Abstract
Biomedical data, encompassing genetic profiles, imaging biomarkers, and electronic health records, play a crucial role in advancing precision medicine and clinical decision-making by enabling the estimation of treatment effects, disease progression, and patient-specific risk prediction. However, extracting meaningful and reliable information from such high-dimensional, heterogeneous biomedical data requires advanced statistical and computational methodologies. This dissertation develops novel nonparametric and semiparametric statistical methods across two broad domains: functional and imaging data analysis, and causal inference for multilevel semi-competing risks data.
The first part of this dissertation addresses the analysis of functional and imaging outcomes in neuroimaging studies. In Chapter 2 we propose a longitudinal image-on-scalar regression framework that jointly models nonlinear temporal dynamics and spatially varying covariate effects on brain imaging responses. Multivariate splines over triangulation accommodate irregular brain geometry, and a scalable distributed learning algorithm based on Hilbert space-filling curve domain decomposition enables computation at large scale.

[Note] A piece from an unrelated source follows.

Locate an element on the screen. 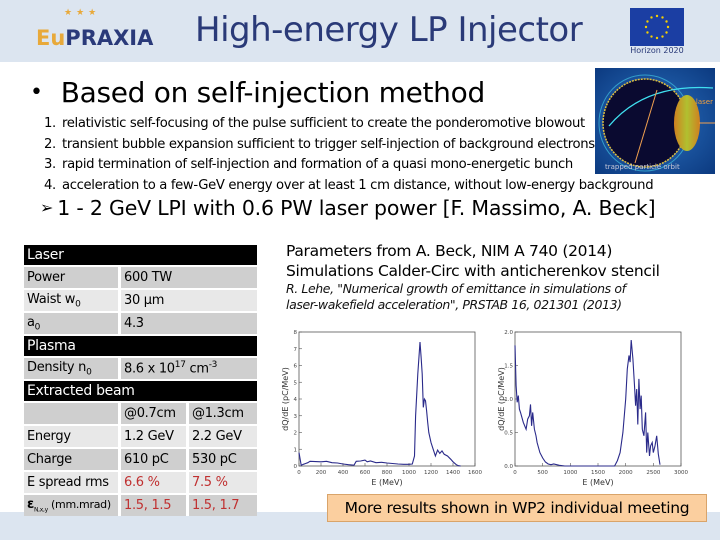 Image resolution: width=720 pixels, height=540 pixels. section-header-beam: Extracted beam is located at coordinates (140, 391).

In Chapter 3 we develop a framework for estimating the functional conditional average treatment effect (fCATE) to characterize how the spatially distributed effect of multiple treatments on imaging outcomes varies across individuals with heterogeneous clinical and genetic profiles. A double machine learning approach based on Robinson-type orthogonalization and deep learning yields robust, debiased estimates of heterogeneous treatment effects in high-dimensional functional imaging settings. Both methods are evaluated using the Alzheimer's Disease Neuroimaging Initiative (ADNI) dataset.
The second part of this dissertation develops a unified semiparametric framework for causal inference in multilevel semi-competing risks data, motivated by population-based comparative effectiveness research using observational healthcare data such as SEER-Medicare. In such settings, patients are clustered within healthcare providers, may experience a non-terminal event (e.g., cancer recurrence) that is subject to dependent censoring by a terminal event (e.g., death), and treatment assignment is subject to confounding. In Chapter 4, we propose a copula-based hierarchical regression model with time-varying coefficients, estimated through a two-stage procedure combining penalized pseudo-likelihood and nonlinear estimating equations, and establish the consistency and asymptotic normality of the proposed estimators. Chapter 5 extends this framework to address confounding using propensity score (PS) weighting via inverse probability of treatment weighting (IPTW), targeting the average treatment effect (ATE) by reweighting the observed sample to balance covariate distributions across treatment groups. Chapter 6 instead employs propensity score matching (PSM) to target the average treatment effect for the treated (ATT), constructing a matched control group that is directly comparable to the treated population. Both PS approaches consider marginal, fixed-effect, and random-effect propensity score models to appropriately account for multilevel data structure, and asymptotic properties are established for each. All three chapters are illustrated through a multi-institutional study of breast cancer data.